WASHINGTON The Supreme Court refused yesterday to consider whether some groups have a constitutional right to exclude women.
Justices rejected an appeal from the Fraternal Order of Eagles, which was ordered by a Washington state court to reopen its membership in that state to women.
The high court held in 1987 in Board of Directors of Rotary International v. Rotary Club of Duarte
that states can require civic organizations that engage in public outreach like the Rotarians and Jaycees to take male and female members. But the justices declined to consider whether states can force other social organizations to reach out to women.
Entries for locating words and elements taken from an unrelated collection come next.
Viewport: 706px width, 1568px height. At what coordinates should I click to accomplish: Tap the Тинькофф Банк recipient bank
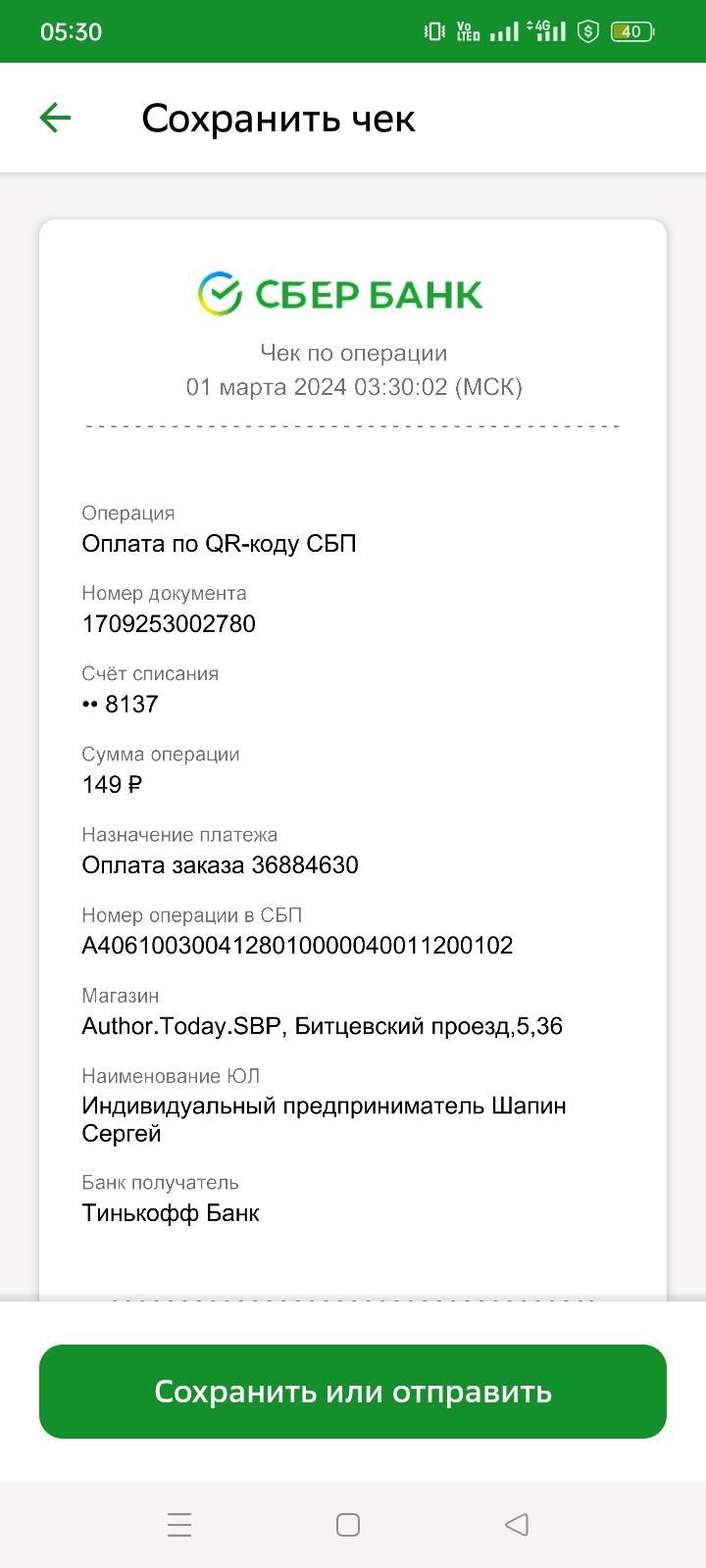(171, 1213)
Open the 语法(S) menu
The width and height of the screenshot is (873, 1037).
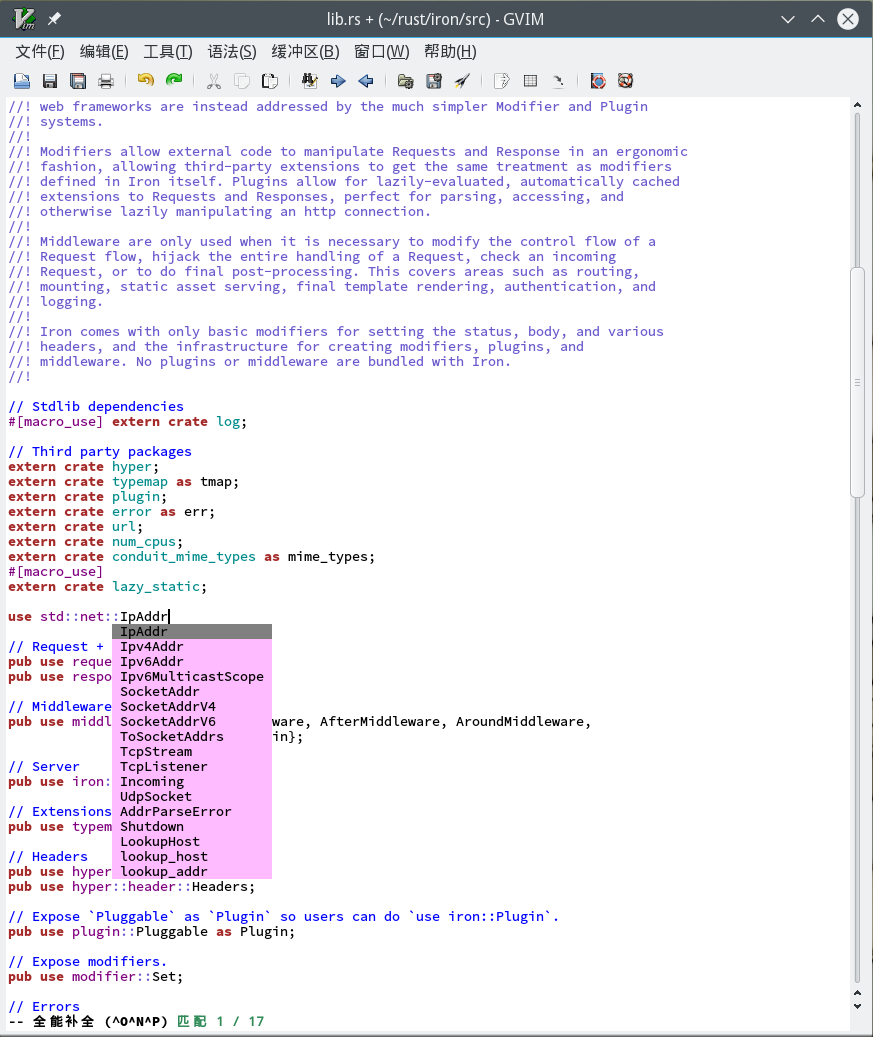(232, 52)
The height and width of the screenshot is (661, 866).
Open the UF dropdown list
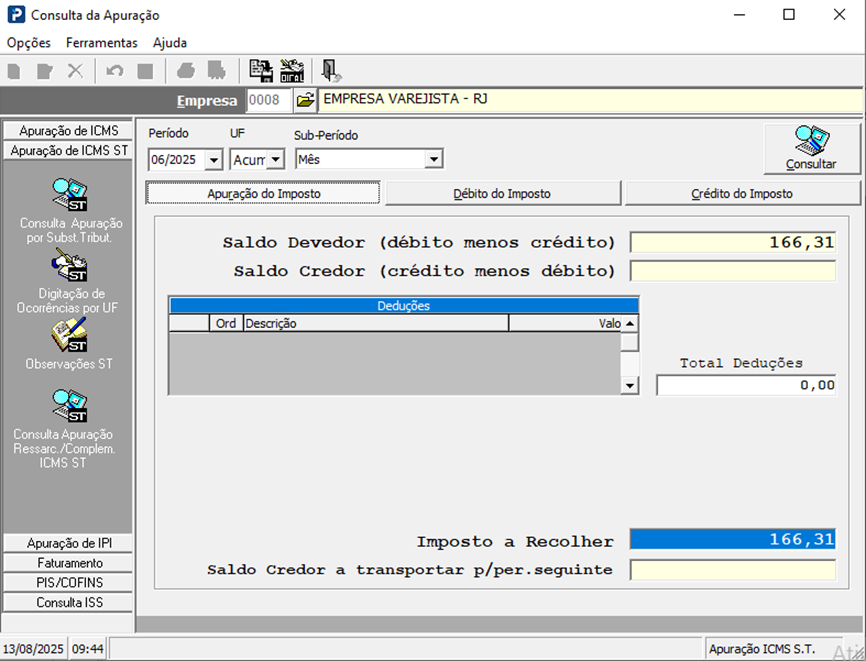275,159
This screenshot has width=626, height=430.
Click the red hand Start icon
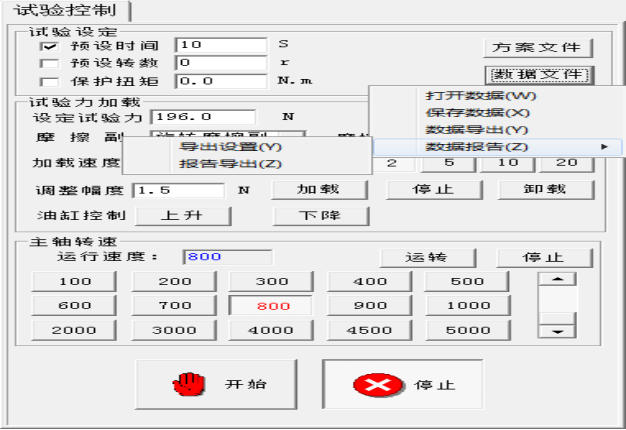tap(182, 385)
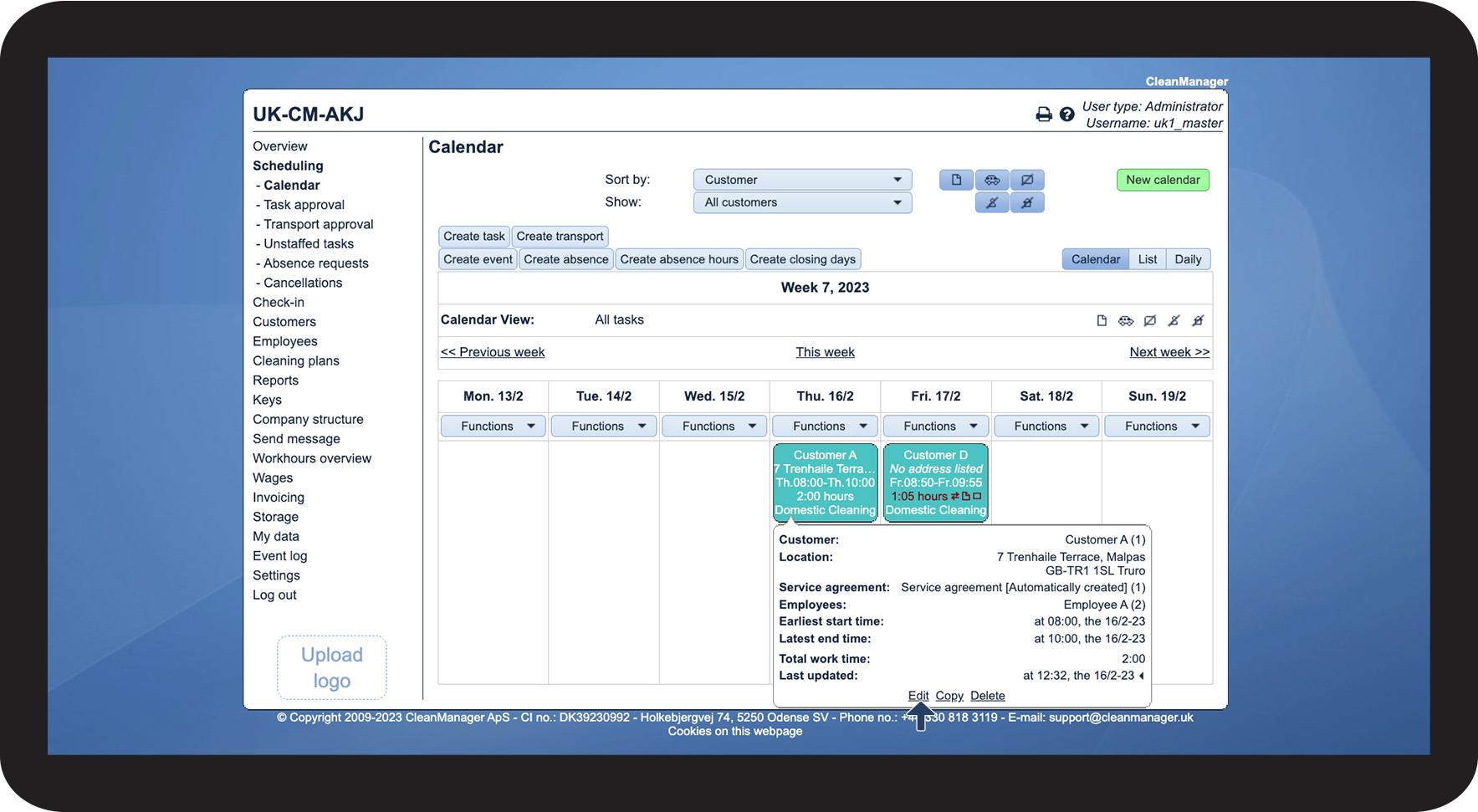
Task: Open the Sort by Customer dropdown
Action: (802, 180)
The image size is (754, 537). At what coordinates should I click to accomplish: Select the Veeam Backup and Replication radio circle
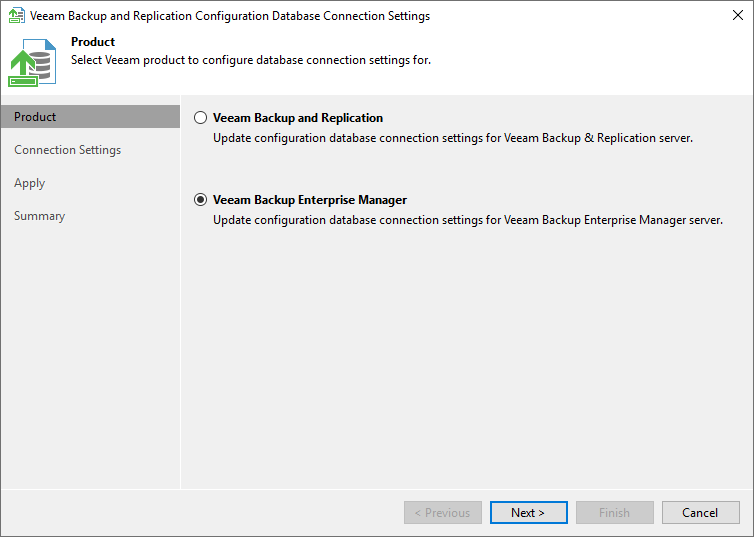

The Washington Supreme Court ruled that an accommodations law in that state required the Fraternal Order of Eagles to allow female members.
The group appealed, arguing that its First Amendment free-speech rights would be violated if women joined. Their attorney, John Warner Widell, said the group's ritualistic meetings and initiation ceremonies involve "a shared belief in the value of brotherhood
and manly virtue."
The Fraternal Order of Eagles, founded in 1898, has 1.6 million members and a presence in every state, the Court was told.
It had allowed women in the 1990s, but then reversed its policy. Nine women and two local chapters sued under the Washington Law Against Discrimination.
Rosemary Daszkiewicz, the attorney for the women who want to become members, said the group's mission is to unite "all persons of good moral character" who believe in God and principles such as liberty and truth.
The case is Fraternal Order of Eagles v. Tenino Aerie No. 564, 02-1415.